Each of the beers in the series are similar, checking in at 9.4 percent ABV and 90 IBUs, with Gonzalez and his crew adding subtle nuances to select batches. The most recent iteration, Enjoy By 07.04.20 was an Unfiltered IPA, offering drinkers the series-standard 37 days to get their hands on it. The hop-loaded, dry and intensely tropical beer followed a previous iteration on April 20 – better known as Weed Day – as well as special releases celebrating New Year’s Day and Halloween. But how does the beer producer decide what dates are worthy of an Enjoy By release?
“We know [Fourth of July] is a big beer drinking weekend for people and they want something special and then kind of the American flag cans just look really sharp,” he said. “We looked at doing some more obscure holidays for small releases. We were thinking about doing a Texas-only release, at one point, that was for Texas Independence Day. It never happened. I think International Cat Day was one that got thrown around for a while, like just for the fun of it. I worked on that prototype with catnip, believe it or not, in the beer – which is in the mint family.”
Prototypes are part of Gonzalez’s everyday life, constructing typically five new recipes a week for Stone’s various upcoming trials.
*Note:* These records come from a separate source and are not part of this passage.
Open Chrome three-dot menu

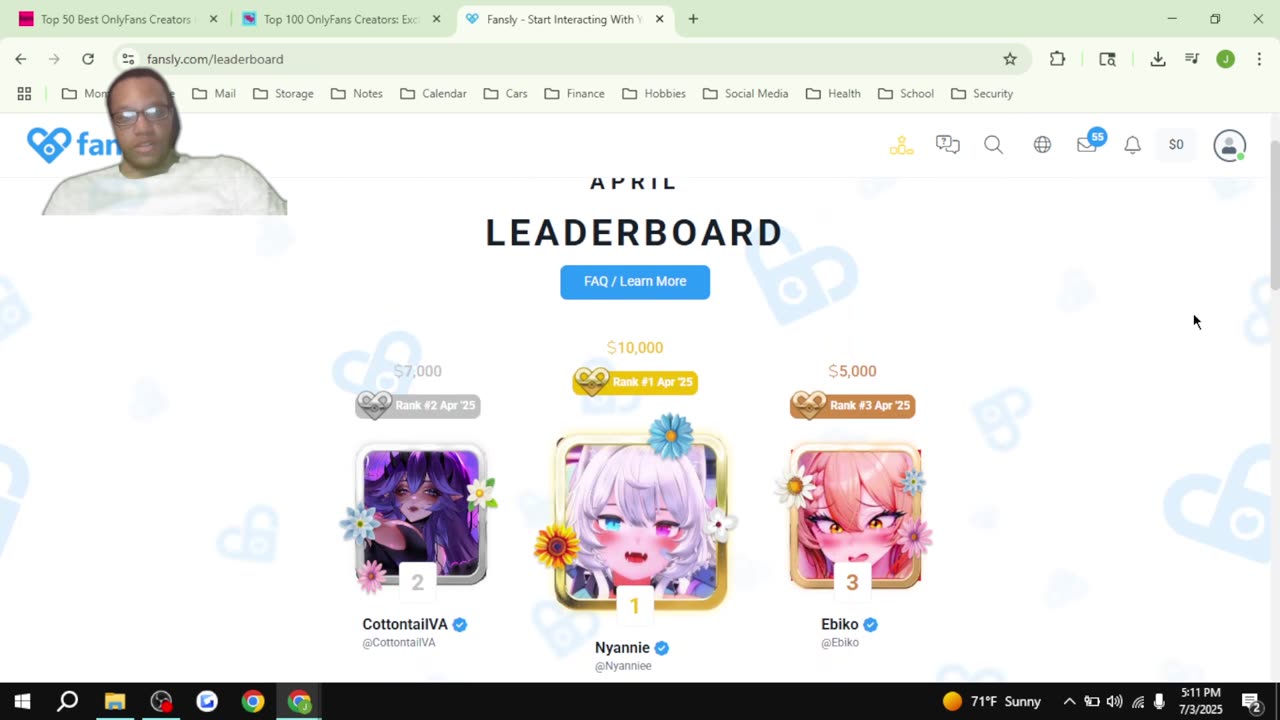pos(1258,59)
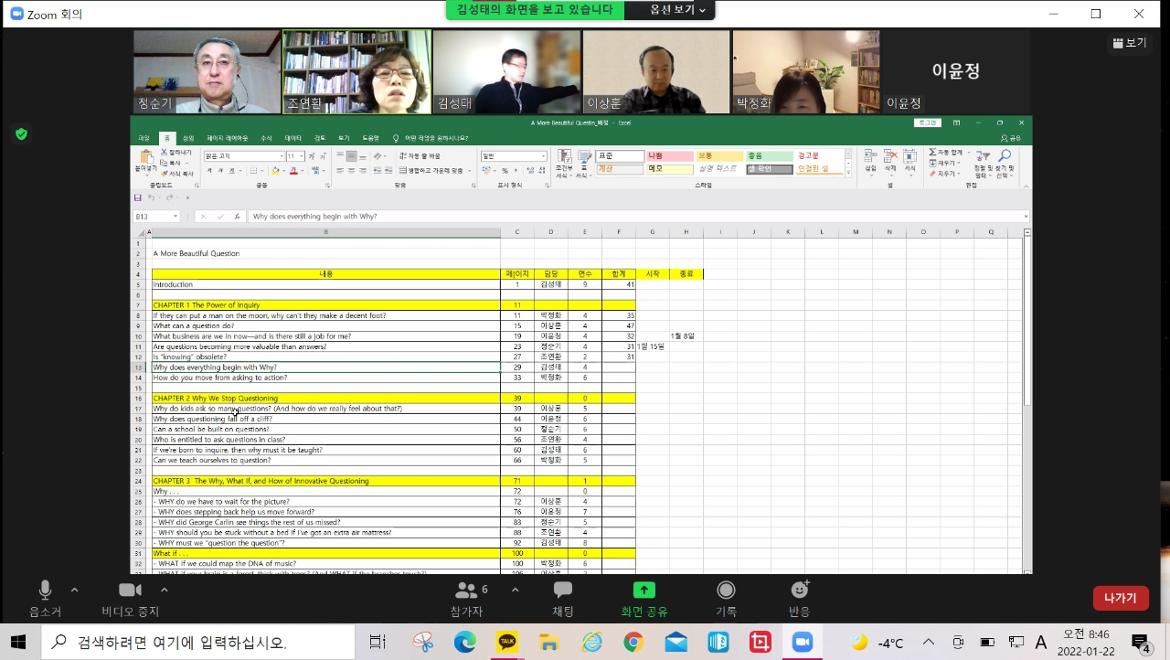Click the green encryption shield icon
Image resolution: width=1170 pixels, height=660 pixels.
(21, 134)
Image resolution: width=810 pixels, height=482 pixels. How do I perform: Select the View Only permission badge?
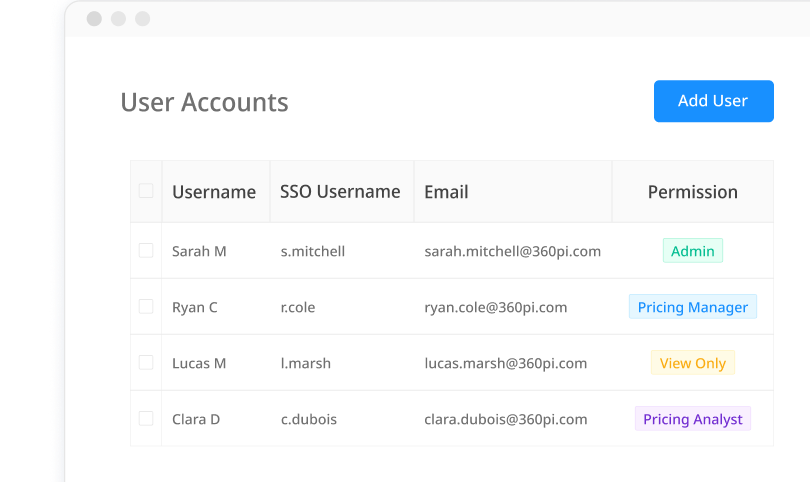(692, 363)
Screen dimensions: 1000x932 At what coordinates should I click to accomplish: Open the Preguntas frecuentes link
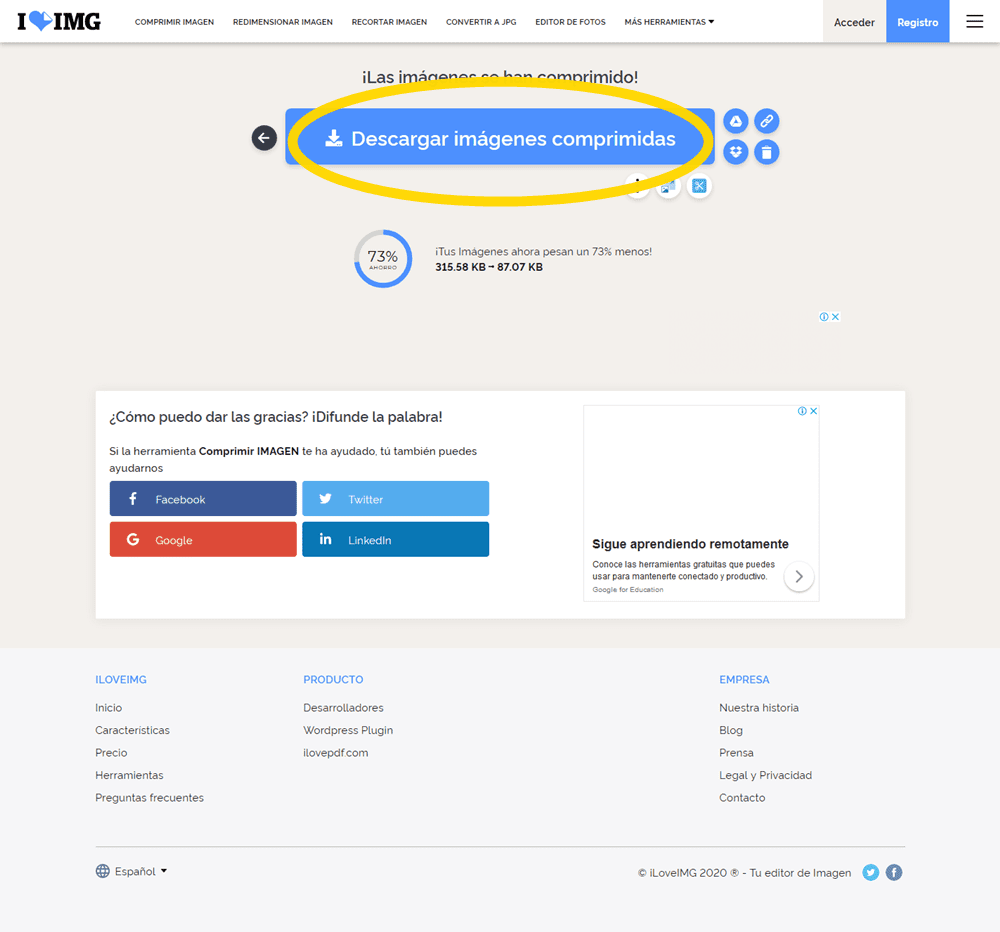[x=149, y=798]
Those recipes have also included some interesting takes for the Enjoy By series, including a gunpowder tea IPA and a chocolate and coffee IPA. The latter was created on the popularity of Mocha IPA, which was a 9.0 percent ABV IPA that had some of the faint characteristics of a Stout. But even with all the experimenting, Gonzalez knows what flavor works best for the series.
“Citrus is, for me, always kind of an easy pairing with a lot of these hop varieties. The hop varieties in Enjoy By are very citrusy anyway, so there’s a lot of synergy there. I just like citrus in all beers and the tangerine is still probably the most popular variant.”
From brainstorming to hitting store shelves takes four to eight months. Gonzalez and his crew work on a six-barrel system at the pilot brewery and, he claims, it offers about a 95 percent certainty. Sometimes ideas are spurred from gaps in the company’s portfolio and other times from popular fan feedback. Making each beer in the series conform with the same technical components for alcohol volume and bitterness isn’t too challenging, thanks to an addition of dextrose in the fermentation. Brewing typically starts two to three weeks ahead of packaging and once it’s packaged, it’s in stores the next day. That isn’t always an easy task, with the series reaching 50 states and several countries, but freshness is top priority.
It doesn’t matter if it’s California or Australia, the goal is getting it to drinkers fast.
“One of the really fun things is we want to sell it in Australia and it’s like, ‘Well it takes a long time to get our beer to Australia,’” Gonzalez chuckled. “We now air-freight it to Australia, so they can actually get it on the same day it releases in this country.”
As for what will be the next beer to grace the Enjoy By series, well Gonzalez was pretty tight-lipped on the subject, though he hinted at potentially new fruited variants as well as some recent trials to try and make a hazy effort.